┌─ Passage to read

A senior U.S. Navy admiral says Vietnam is considering fresh offers he made this week for joint naval exercises. The admiral made the offers during the first ever visit to Vietnam by one of the U.S. Navy's hospital ships. VOA's Al Pessin reports from the Pentagon.

Speaking from the USNS Mercy hospital ship off the Vietnamese coast, Vice Admiral Doug Crowder told reporters here he had a "very warm" meeting with the head of the Vietnamese Navy (Nguyen Van Hien) on Thursday in Haiphong, and discussed expanding U.S.-Vietnamese naval engagement.

"We didn't strike any specific projects," he said. "We just agreed that we would work through our own agencies, our own governments. I made many offers to involve them in some exercises. In fact, this very week they have five of their officers observing one of our bi-lateral exercises down in Singapore, as our guests."

Admiral Crowder says Vietnamese officers have observed U.S. naval exercises with other countries in the region several times, and seem to be ready to participate. He would like to get them involved next summer in annual bi-lateral exercises his Seventh Fleet conducts with Southeast Asian countries, starting with something simple.

"We would probably be looking at search and rescue as far as a first exercise with the Vietnamese," said Admiral Crowder. "So we could start at a level such as search and rescue and work our way up, as we've done with many of the countries out here."

Admiral Crowder, who commands U.S. naval forces in the western Pacific and the Indian Ocean, says he would have to know about six months in advance whether Vietnam wants to participate in next summer's exercises.

The admiral's visit came near the end of the U.S. hospital ship's approximately 10-day visit to Vietnam. He reports the Mercy treated more than 8,000 patients, and conducted more than 200 surgical procedures in its operating rooms, nearly half of them to fix cleft lips and palates of Vietnamese children.

Officials say the ship's crew of military and civilian doctors, nurses, dentists and technicians also helped repair clinics and medical equipment on shore, trained health care workers and helped renovate an orphanage.

The ship already visited the Philippines during this deployment, and will go on to East Timor, Papua New Guinea and Micronesia. The mission's commander, Captain Bill Kearns, says relationships built during such visits also help make emergency operations more effective, such as responses to natural disasters.

The Mercy's visit to Vietnam came as the country's prime minister was in Washington to meet with President Bush on Tuesday. Prime Minister Nguyen Tan Dung said they agreed to increase cooperation on the search for American troops missing from the Vietnam War, and on clearing mines and easing the impact of a U.S. defoliant called Agent Orange. President Bush welcomed improvements in religious and political freedom in Vietnam.

└─

* [Task statement]: Can you repeat the news report on the USNS Mercy's Vietnam visit, starting at "The Mercy's visit" and ending at "freedom in Vietnam.", but swap "Tuesday" for "Wednesday"?

┌─ Entries supplied

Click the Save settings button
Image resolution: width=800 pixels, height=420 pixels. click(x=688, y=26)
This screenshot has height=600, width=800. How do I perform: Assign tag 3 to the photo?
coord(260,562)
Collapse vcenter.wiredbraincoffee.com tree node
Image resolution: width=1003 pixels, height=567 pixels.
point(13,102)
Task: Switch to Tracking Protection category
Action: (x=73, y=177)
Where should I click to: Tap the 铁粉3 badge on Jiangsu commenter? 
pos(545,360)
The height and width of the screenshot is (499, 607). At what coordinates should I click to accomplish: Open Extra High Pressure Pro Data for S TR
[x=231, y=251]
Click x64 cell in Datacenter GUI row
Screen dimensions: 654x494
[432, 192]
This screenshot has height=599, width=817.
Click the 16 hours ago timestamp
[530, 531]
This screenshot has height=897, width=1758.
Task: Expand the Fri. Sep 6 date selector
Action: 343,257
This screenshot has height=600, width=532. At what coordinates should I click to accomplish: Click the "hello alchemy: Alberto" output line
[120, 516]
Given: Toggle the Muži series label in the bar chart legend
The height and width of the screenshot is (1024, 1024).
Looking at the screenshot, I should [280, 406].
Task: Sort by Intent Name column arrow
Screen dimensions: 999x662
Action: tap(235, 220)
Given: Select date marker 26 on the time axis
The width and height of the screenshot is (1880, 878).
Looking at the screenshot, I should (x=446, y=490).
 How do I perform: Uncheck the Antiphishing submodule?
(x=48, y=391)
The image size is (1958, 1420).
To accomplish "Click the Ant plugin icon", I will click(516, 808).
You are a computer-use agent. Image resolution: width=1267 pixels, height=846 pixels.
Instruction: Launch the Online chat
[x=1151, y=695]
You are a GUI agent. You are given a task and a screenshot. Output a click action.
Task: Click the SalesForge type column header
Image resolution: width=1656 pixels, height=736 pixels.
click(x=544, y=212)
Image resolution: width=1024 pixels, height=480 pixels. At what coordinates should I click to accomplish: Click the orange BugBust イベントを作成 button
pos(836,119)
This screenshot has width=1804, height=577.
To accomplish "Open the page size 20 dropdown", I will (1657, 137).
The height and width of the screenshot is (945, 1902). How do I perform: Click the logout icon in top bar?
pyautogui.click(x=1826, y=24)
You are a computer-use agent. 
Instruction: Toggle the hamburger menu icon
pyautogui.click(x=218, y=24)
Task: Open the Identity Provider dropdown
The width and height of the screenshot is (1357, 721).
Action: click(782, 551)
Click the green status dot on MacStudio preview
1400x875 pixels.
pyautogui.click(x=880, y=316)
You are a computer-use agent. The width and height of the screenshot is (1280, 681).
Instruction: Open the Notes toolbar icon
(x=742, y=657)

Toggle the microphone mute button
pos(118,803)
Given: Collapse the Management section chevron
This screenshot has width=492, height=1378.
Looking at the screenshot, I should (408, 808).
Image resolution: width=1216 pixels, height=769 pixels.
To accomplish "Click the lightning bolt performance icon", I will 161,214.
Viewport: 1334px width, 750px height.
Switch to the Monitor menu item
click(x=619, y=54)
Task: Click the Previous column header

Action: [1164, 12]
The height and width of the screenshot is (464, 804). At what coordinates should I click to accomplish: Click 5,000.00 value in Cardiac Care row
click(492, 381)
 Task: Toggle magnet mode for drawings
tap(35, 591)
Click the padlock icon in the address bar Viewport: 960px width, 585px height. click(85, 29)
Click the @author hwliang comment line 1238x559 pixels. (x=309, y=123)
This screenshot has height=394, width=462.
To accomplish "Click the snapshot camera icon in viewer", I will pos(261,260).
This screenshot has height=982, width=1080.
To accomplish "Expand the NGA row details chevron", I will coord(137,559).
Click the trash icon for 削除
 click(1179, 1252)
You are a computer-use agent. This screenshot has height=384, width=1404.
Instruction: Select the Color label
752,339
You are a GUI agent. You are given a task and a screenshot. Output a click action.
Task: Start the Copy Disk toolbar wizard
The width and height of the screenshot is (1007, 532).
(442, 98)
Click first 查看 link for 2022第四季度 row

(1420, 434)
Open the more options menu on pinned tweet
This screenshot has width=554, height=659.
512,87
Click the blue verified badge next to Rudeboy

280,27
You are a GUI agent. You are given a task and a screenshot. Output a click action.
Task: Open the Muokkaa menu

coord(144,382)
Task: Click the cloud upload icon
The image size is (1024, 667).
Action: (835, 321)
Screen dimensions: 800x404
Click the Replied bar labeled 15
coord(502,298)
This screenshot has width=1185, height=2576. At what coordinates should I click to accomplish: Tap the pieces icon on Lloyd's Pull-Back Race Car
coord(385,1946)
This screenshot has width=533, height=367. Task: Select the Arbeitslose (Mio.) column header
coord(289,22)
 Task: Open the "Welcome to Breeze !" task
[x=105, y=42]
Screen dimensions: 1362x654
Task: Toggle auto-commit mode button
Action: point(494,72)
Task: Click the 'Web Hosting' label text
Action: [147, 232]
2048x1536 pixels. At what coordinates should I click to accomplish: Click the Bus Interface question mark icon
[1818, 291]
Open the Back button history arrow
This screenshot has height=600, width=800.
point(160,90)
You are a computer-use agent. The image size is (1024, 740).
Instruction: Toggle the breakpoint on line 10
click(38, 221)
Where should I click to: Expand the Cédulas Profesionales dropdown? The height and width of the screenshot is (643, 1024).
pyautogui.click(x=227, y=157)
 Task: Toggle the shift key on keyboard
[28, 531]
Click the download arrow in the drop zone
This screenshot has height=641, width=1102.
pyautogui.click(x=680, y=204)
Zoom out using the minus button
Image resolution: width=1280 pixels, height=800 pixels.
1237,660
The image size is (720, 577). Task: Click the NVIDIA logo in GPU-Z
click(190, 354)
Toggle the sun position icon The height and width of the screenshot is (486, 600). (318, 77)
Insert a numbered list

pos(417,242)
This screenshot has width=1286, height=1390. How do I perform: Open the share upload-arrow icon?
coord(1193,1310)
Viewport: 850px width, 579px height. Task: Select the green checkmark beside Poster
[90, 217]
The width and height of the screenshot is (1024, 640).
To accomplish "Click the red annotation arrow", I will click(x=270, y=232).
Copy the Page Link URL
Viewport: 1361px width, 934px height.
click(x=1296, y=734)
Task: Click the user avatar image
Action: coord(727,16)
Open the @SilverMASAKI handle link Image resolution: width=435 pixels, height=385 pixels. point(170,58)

└─

* [Your response]:
The Mercy's visit to Vietnam came as the country's prime minister was in Washington to meet with President Bush on Wednesday. Prime Minister Nguyen Tan Dung said they agreed to increase cooperation on the search for American troops missing from the Vietnam War, and on clearing mines and easing the impact of a U.S. defoliant called Agent Orange. President Bush welcomed improvements in religious and political freedom in Vietnam.